Decisão do Banco do Japão
O aumento foi de 0,25 ponto percentual e ocorreu pela segunda vez em três meses. A votação terminou em 7 a 2: os conselheiros Toichiro Asada e Ayano Sato defenderam a manutenção da taxa.
A inflação japonesa estava em 1,7% em agosto, ante 1,8% em julho, abaixo da meta de 2%. Mesmo assim, o presidente do Banco do Japão, Kazuo Ueda, afirmou que existe o risco de a inflação superar a meta e não descartou novas altas.
A EFG International projeta aumentos a cada cerca de três meses, com uma taxa terminal entre 1,75% e 2% esperada para 2027. A Moody's Analytics prevê outra elevação no início do próximo ano, mas avalia que a inflação fraca e o crescimento decepcionante dos salários reais podem limitar o ritmo das próximas decisões.
Reação dos mercados
A reação inicial contrariou o comportamento normalmente esperado em um ciclo de alta de juros. O iene enfraqueceu para 157 por dólar, os rendimentos dos títulos do governo recuaram e o índice Nikkei 225 subiu 1,5%.

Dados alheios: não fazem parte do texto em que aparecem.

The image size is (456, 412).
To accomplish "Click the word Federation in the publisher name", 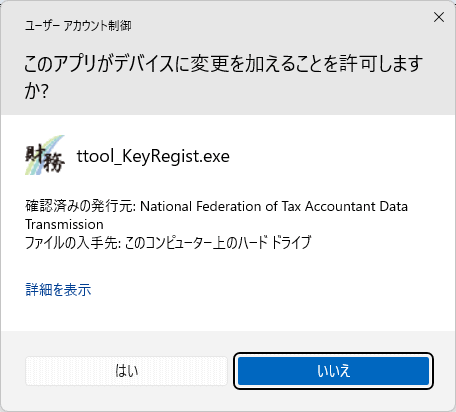I will coord(228,206).
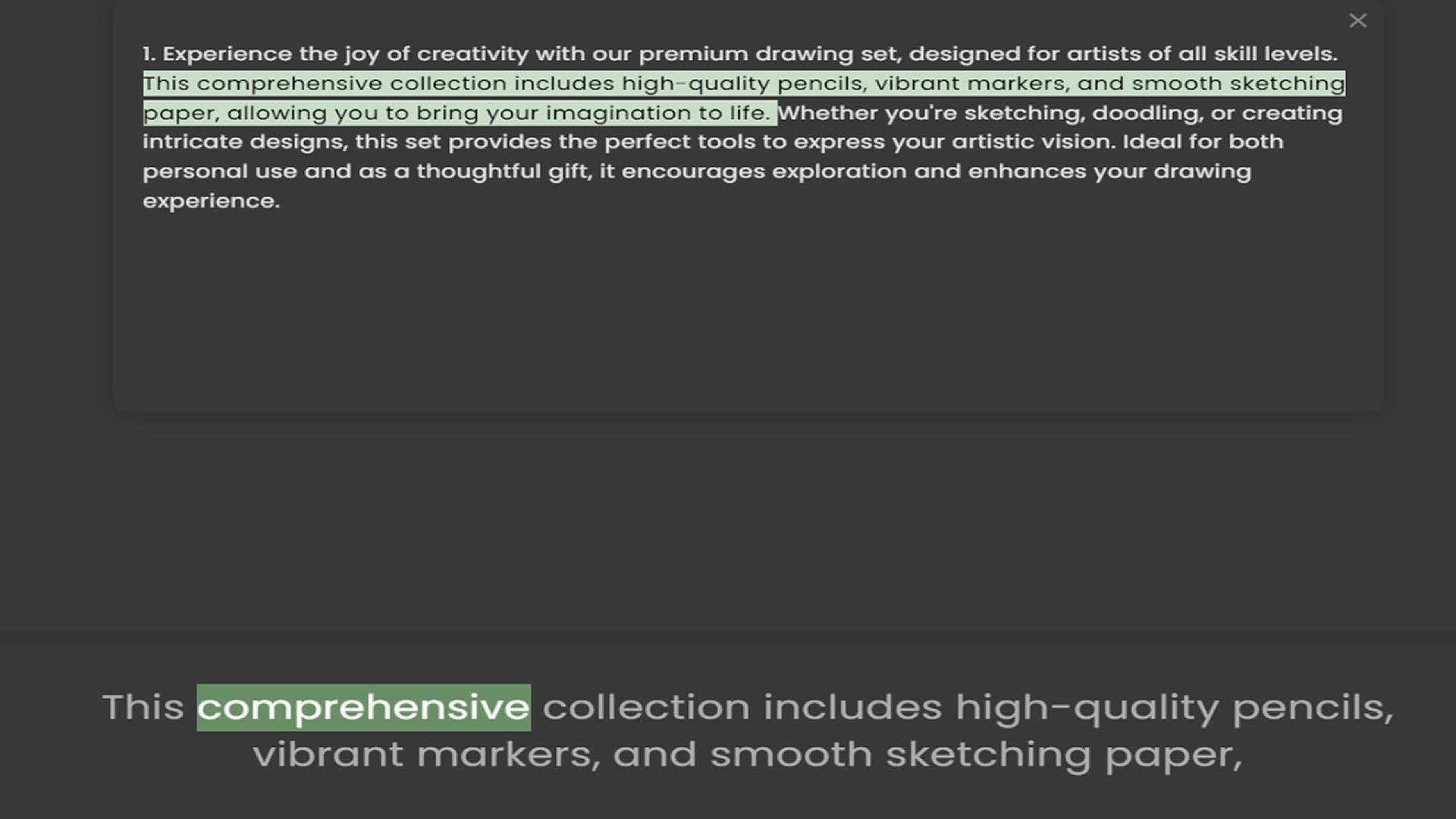Click "thoughtful gift" in the paragraph
Screen dimensions: 1456x819
(x=503, y=171)
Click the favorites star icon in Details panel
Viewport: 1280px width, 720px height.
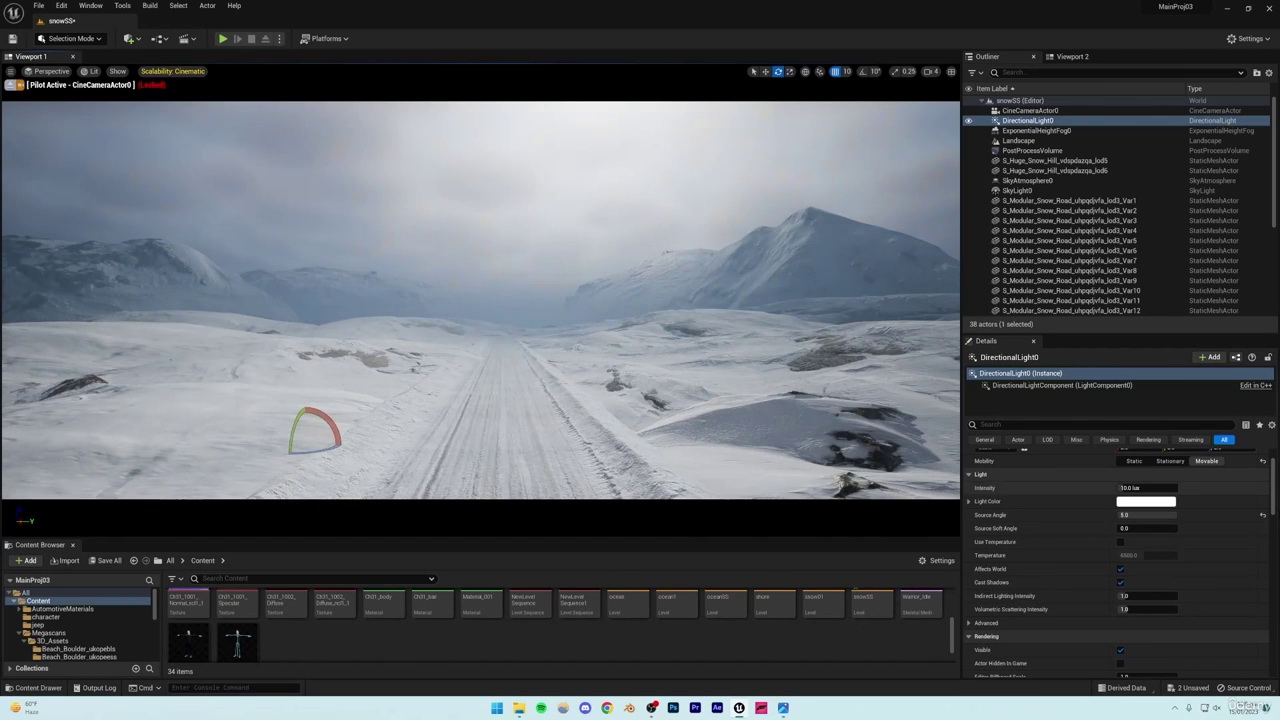[1259, 425]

A avaliação de especialistas é que o resultado refletiu o tom da decisão. A votação dividida indicou que o Banco do Japão pode não adotar uma postura agressiva. “A dissidência de Asada e Sato aponta para uma resistência ao ritmo mais acelerado de aumento de juros em mais de três décadas”, disse Frantisek Taborsky, estrategista do ING.

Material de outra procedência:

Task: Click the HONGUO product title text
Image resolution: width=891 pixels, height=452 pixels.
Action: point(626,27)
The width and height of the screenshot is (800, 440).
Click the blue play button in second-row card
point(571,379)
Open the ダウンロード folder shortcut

A alta também ocorreu sem um relatório atualizado de perspectivas, o que reduziu a possibilidade de o banco central reforçar uma mensagem mais dura por meio de novas projeções.
Possíveis efeitos no Brasil
A dívida pública japonesa supera 230% do Produto Interno Bruto (PIB). Com juros mais altos, o custo dessa dívida aumenta. O Japão é o maior financiador da dívida pública dos Estados Unidos e possui grande quantidade de títulos do Tesouro norte-americano.

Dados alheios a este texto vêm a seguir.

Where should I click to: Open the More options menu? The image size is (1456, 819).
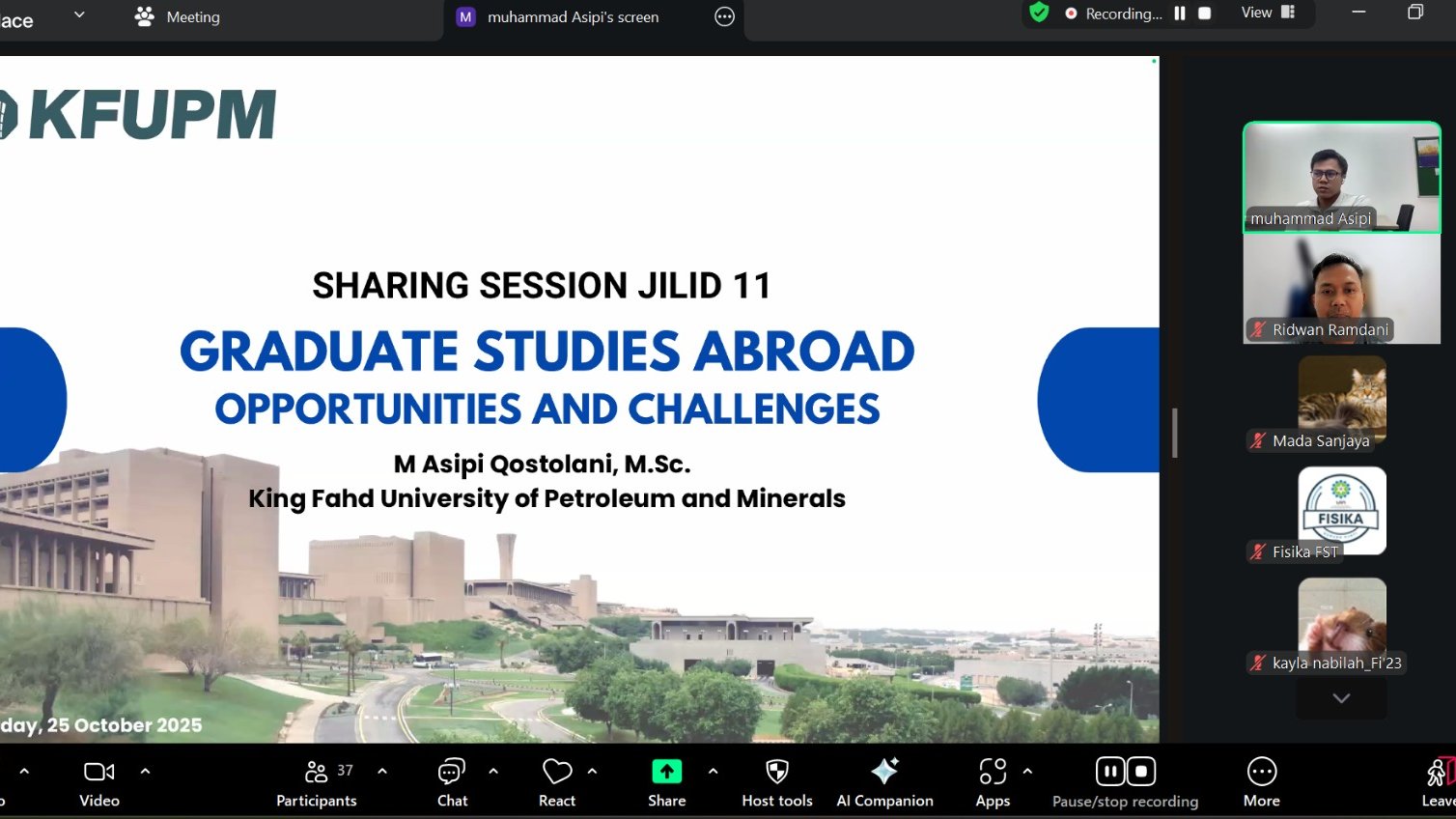(1261, 782)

Para lidar com o custo maior, o governo japonês pode recorrer às reservas e vender parte desses títulos. Luiz Ferreira, CIO para as Américas da EFG, afirmou que uma venda relevante tende a provocar volatilidade na curva de juros dos Estados Unidos, especialmente nas taxas de longo prazo.
Juros mais altos nos Estados Unidos tornam o dólar mais atrativo e podem levar investidores a reduzir posições em mercados emergentes. Esse movimento pressiona moedas como o real e encarece o financiamento internacional.
A decisão do Japão não altera diretamente a Selic nem a inflação brasileira. O impacto pode ocorrer por meio da valorização do dólar e da desvalorização do real, afetando investidores com aplicações em ativos brasileiros ou dolarizados e tornando crédito e capital mais caros.